Musil, o homem de possibilidades .parte I.

6 abril, 2013 | Por Isabela Gaglianone

no princípio

Filosofia então teve início
na tentativa de liquidação
do universo (arranjo,
adereço, cosmético): promessa
de fluidez sem caroço
e coisa e Tales.

Meditações mediterrâneas. Hidráulica
arcaica. Absoluto
dissoluto.

A primeira
imprecisão é a que fica?

Rubens Rodrigues Torres Filho

 

MUSIL, O homem sem qualidades

(Nova Fronteira, tradução de Lya Luft e Carlos Abbenseth)

O homem sem qualidades é logo apresentado a seu leitor. Sua principal qualidade é não ter nenhuma, pois ele é desprovido do dito senso de realidade e possui, em seu lugar, um senso de possibilidade:

Assim, o senso de possibilidade pode ser definido como capacidade de pensar tudo aquilo que     também poderia ser, e não julgar que aquilo que é seja mais importante do que aquilo que não é. (…) não raro fazem parecer falso aquilo que as pessoas admiram, e parecer permitido o que proíbem, ou ainda fazem as duas coisas parecerem indiferentes. (…) podemos entrever como uma pessoa que não tenha senso de realidade nem em relação a ela própria pode sentir-se de repente um homem sem qualidades” (pp. 34-36).

Se concordarmos com Maurice Blanchot, veremos o tema do livro inscrito em seu título e o tal ‘senso de possibilidade’, assim exposto nas primeiras páginas do monumental romance, como sua chave fundamental de leitura.
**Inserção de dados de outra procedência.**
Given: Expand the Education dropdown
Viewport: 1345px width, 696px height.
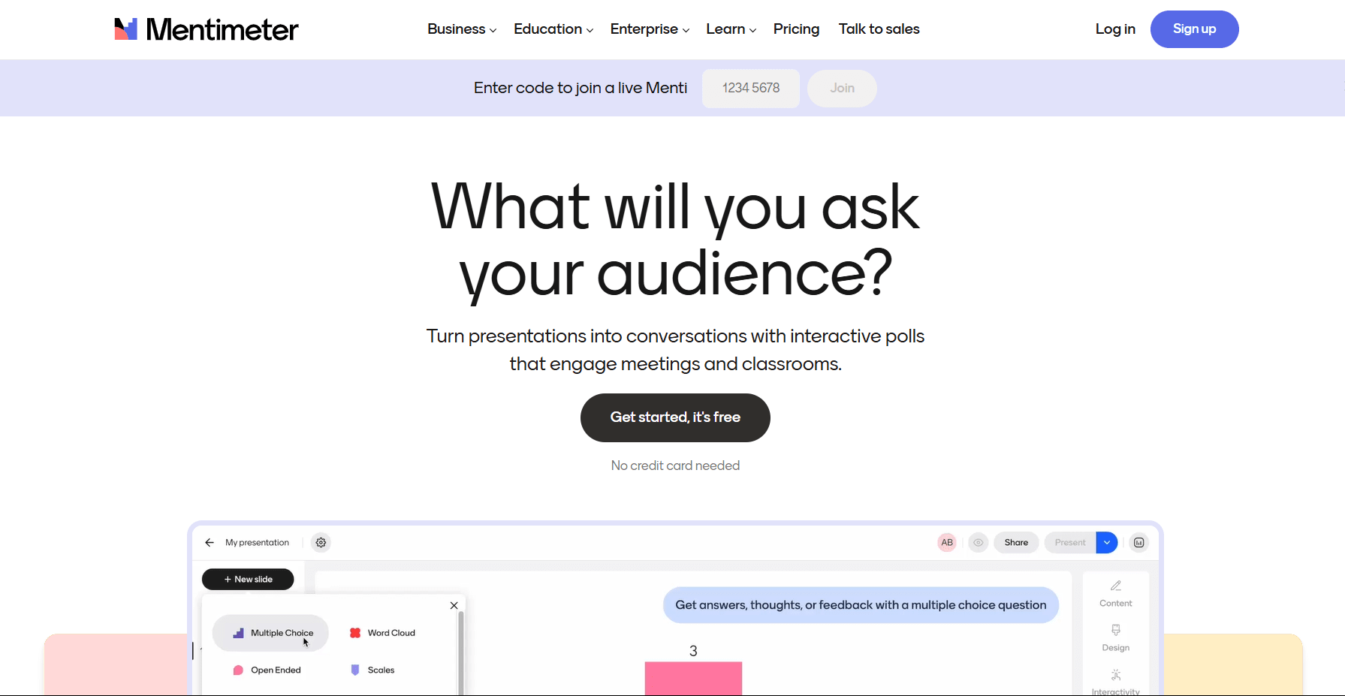Looking at the screenshot, I should click(553, 29).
A expressão ‘homem sem qualidades’, embora de um uso elegante, tem o inconveniente de não ter o sentido imediato, e de deixar perder-se a idéia de que o homem em questão não tem nada que lhe seja próprio: nem qualidades nem tampouco nenhuma substância. Sua particularidade essencial, diz Musil em suas notas, é que ele não tem nada de particular.”
(Blanchot, O livro por vir).

O homem em questão, portanto, seria não exatamente sem qualidades, mas sem peculiaridades. “Nada, precisamente nada!”, “eis a espécie que nossa época produziu”, é o que diz sobre ele o antigo amigo que lhe confere a alcunha. Tudo, para este homem sem peculiaridades, o que acontece e também o que não acontece, equivale-se como variações plausíveis, genuínas possibilidades. Por isso ele não consegue decidir-se, nem mesmo por um caráter. Por isso talvez também Musil não tenha conseguido jamais terminar seu romance. Pois o romance é inacabado, mas metaforicamente também o é seu protagonista, impreciso, em seu mundo restrito a infinitas e incontornáveis potencialidades.
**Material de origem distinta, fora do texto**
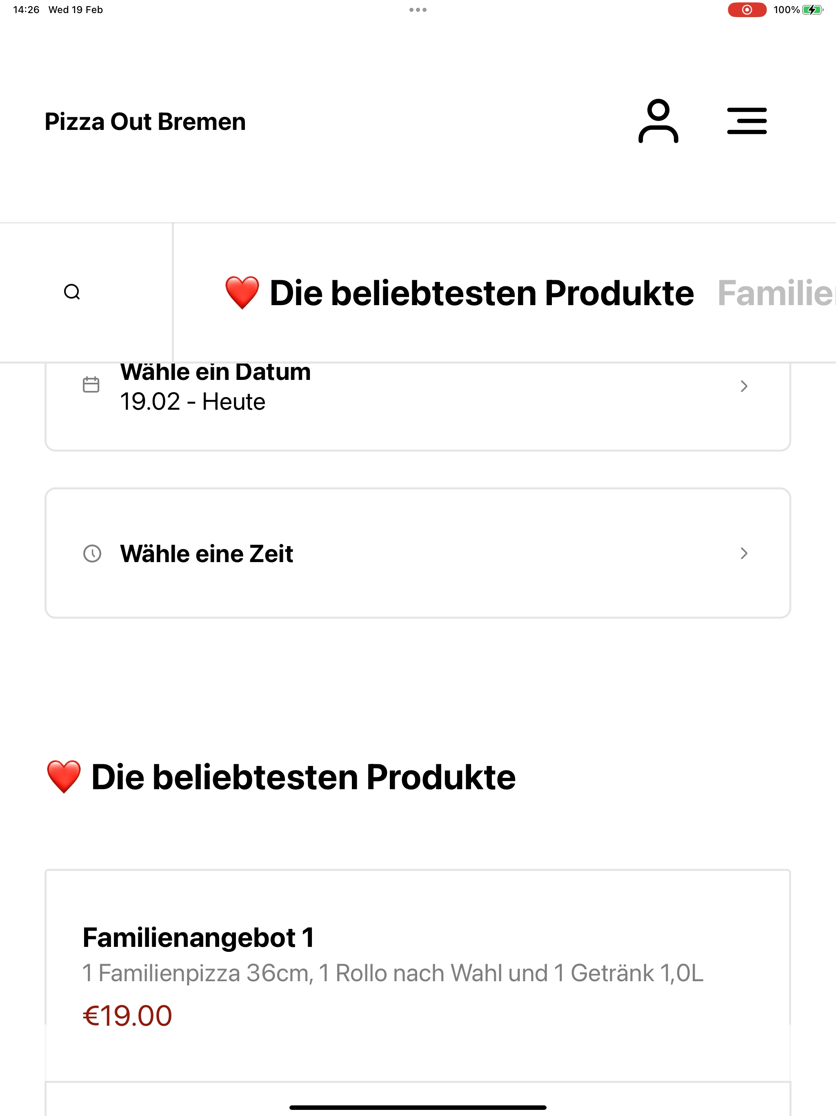The image size is (836, 1116).
Task: Tap the Die beliebtesten Produkte section heading
Action: coord(281,777)

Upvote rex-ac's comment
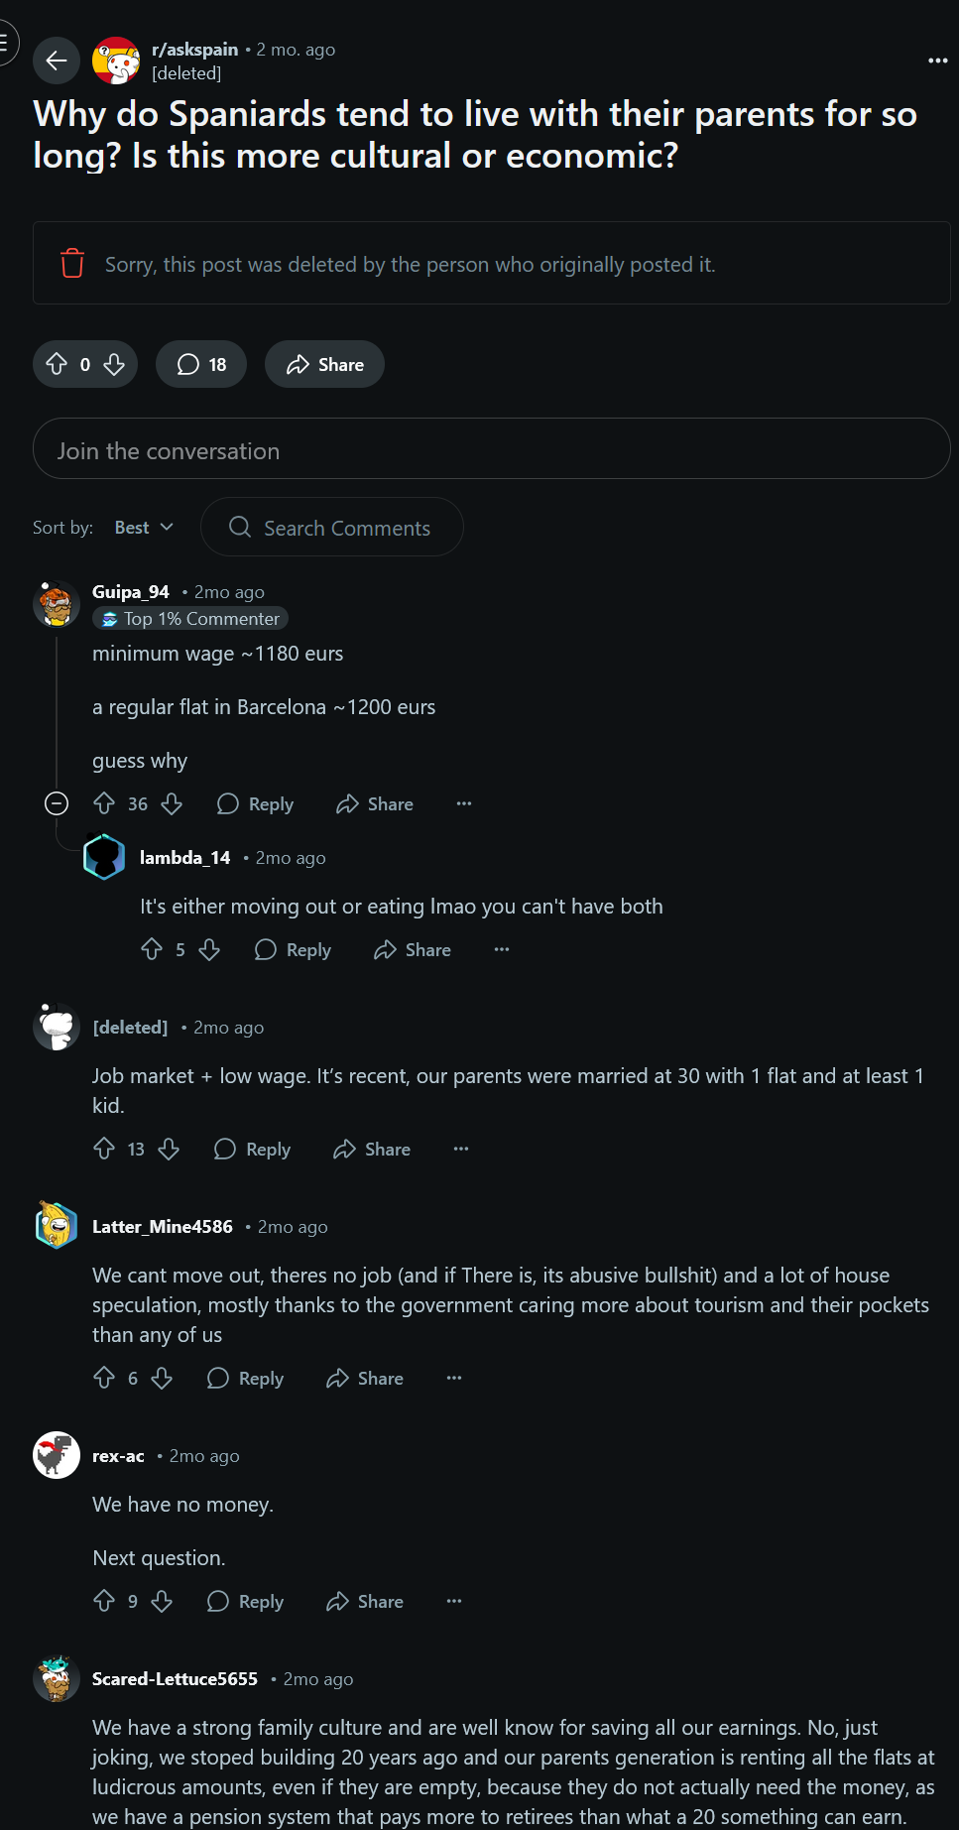point(104,1601)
Num incerto salto tigrino que corre o risco de nos levar tão somente a um anacronismo berrante, fazem coro palavras de nosso contemporâneo escritor espanhol Javier Marías no seu romance Coração tão branco:

(…) o que vemos e ouvimos acaba se assemelhando e até se igualando ao que não vimos nem ouvimos, é apenas uma questão de tempo, ou de que desapareçamos. (…) O que ocorre é idêntico ao que não ocorre, o que descartamos ou deixamos passar idêntico ao que pegamos e agarramos, o que experimentamos idêntico ao que não provamos, e no entanto vai-nos a vida em escolher, rejeitar e selecionar, em traçar uma linha que separe essas coisas que são idênticas e faça de nossa história uma história única que recordemos e possa ser contada.
(Marías, Coração tão branco).

Para ele, o que aconteceu e o que poderia ter acontecido entrelaçam-se, tem a mesma concretude, apesar serem definitivos e desembocarem na retumbante pergunta, “e agora?”. Para o homem sem qualidades, o que não existiu não deixa de existir como potência e resguarda-se em divagações ou investigações filosóficas, especialmente morais, que se desdobram em suas ações e opiniões. Também o que aconteceu poderia ter acontecido de outra maneira. Os fatos estão sempre prestes a inverterem-se de acordo com as relações estabelecidas, dentro dos maleáveis limites da pura possibilidade. Mesmo realidade e utopia mesclam-se indefinidamente. A verdade perde seu estatuto ontológico e desmorona-se em fragmentos possíveis.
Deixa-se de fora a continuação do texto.